Like many Conservatives, I'm spending more time looking at the Lib Dems and their internal processes than ever before.
The Lib Dem conference was always going to be an interesting one this year, and the inherent challenge of moving from opposing the government to being one of the parties in government was never going to be easy. Do the Lib Dem grass roots see Nick Clegg and the other ministers as just mouthpieces for the party or can they reconcile themselves to the idea that they will make decisions that they think best without referring back to the party as a whole?
Historically significant parts of Lib Dem policy were created in motions from the members, I have a lot of affinity with that but it is almost completely impractical when a party of government. That is one of the reasons why Conservative conferences more usually have shadow ministers (now ministers) explaining and selling their positions to the members rather than harvesting proposals from them, it's a habit that has hung over from the years of being the government.

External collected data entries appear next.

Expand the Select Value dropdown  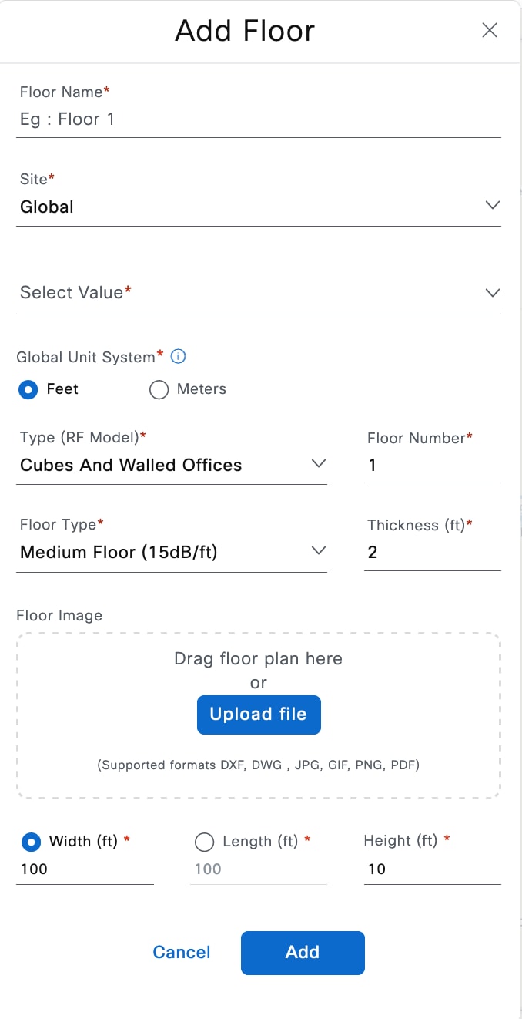(x=258, y=293)
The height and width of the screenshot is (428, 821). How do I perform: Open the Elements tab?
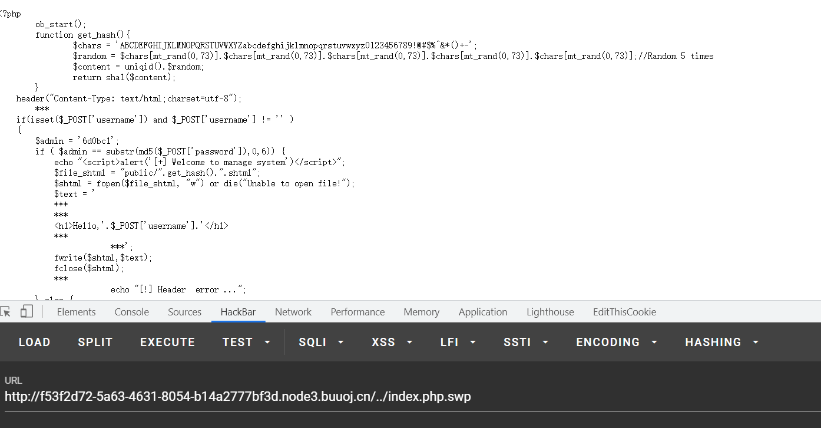point(76,312)
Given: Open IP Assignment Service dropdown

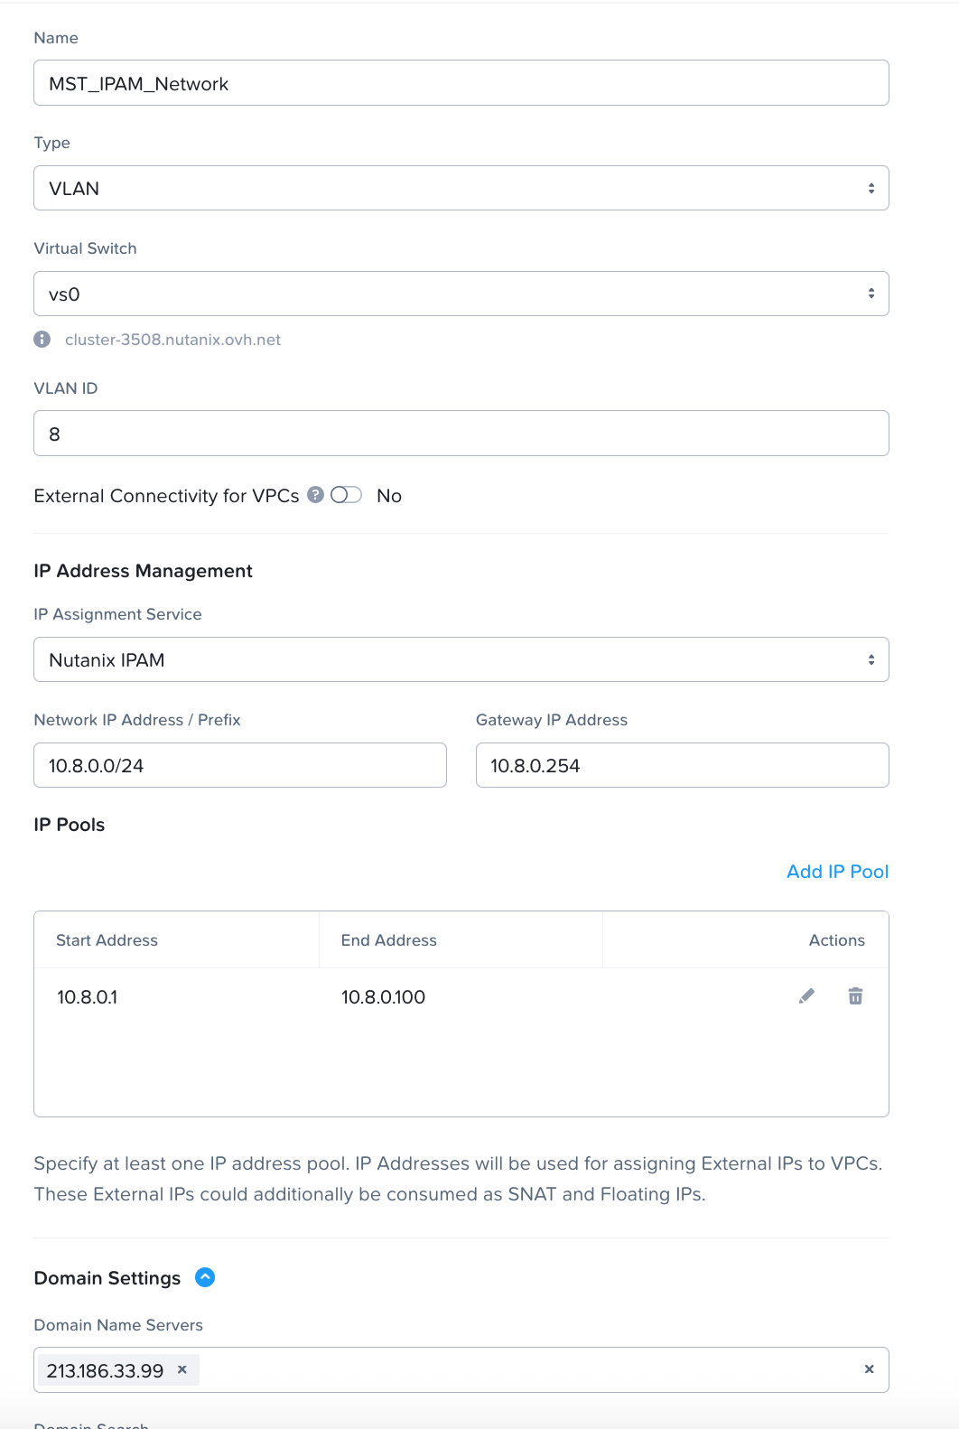Looking at the screenshot, I should click(x=461, y=659).

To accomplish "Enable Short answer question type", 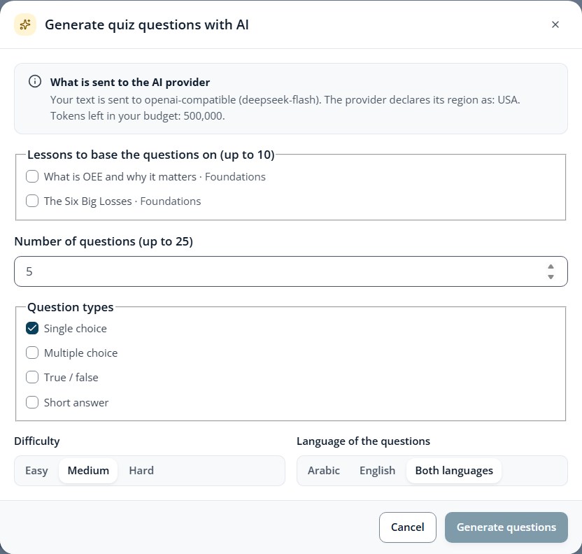I will click(32, 402).
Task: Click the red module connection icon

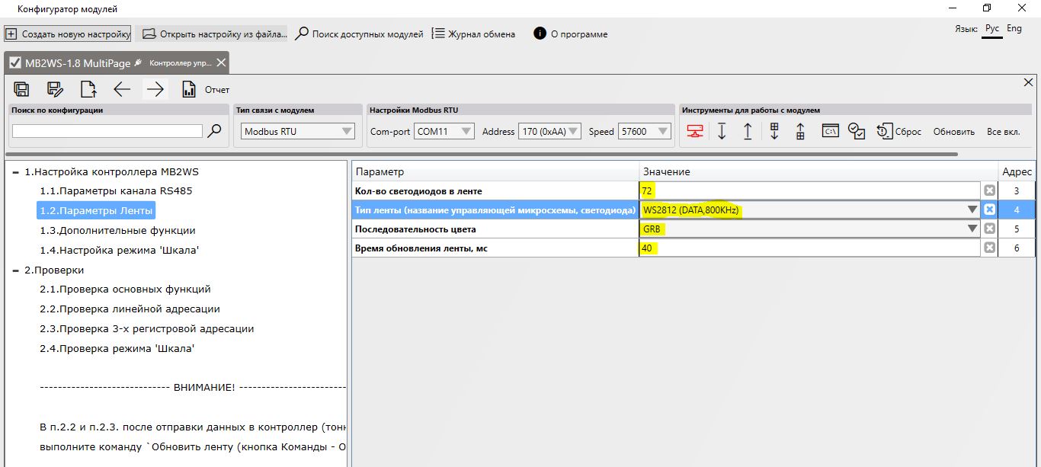Action: tap(694, 131)
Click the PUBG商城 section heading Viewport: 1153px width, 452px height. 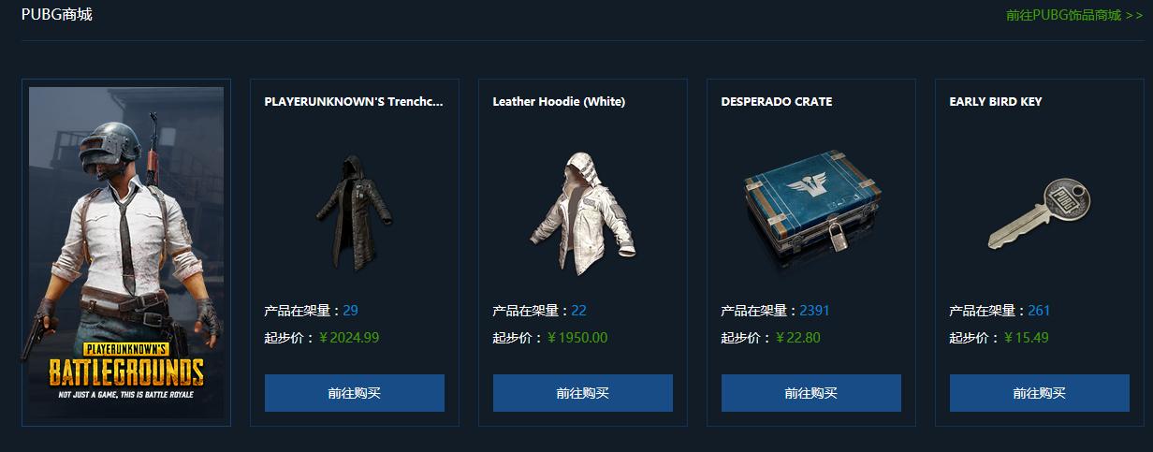[57, 15]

Mike Hancock MP has fired a shot across his party leadership's bows with his open letter warning of a "dictatorship" of Lib Dem minister making decisions without referring to the party as a whole. It is a variation on the idea that Simon Hughes put forward over the Summer, the one which I .... well let's just say that I disagreed with.
Many Lib Dems seem too used to being in opposition, or perhaps to comfortable in opposition, to understand that being in government is a game changer, their ministers have to be able to make decisions at the point and time when decisions have to be made. Being part of a coalition government is what they wished for, and like most of real life, it isn't quite as good as you thought it was going to be.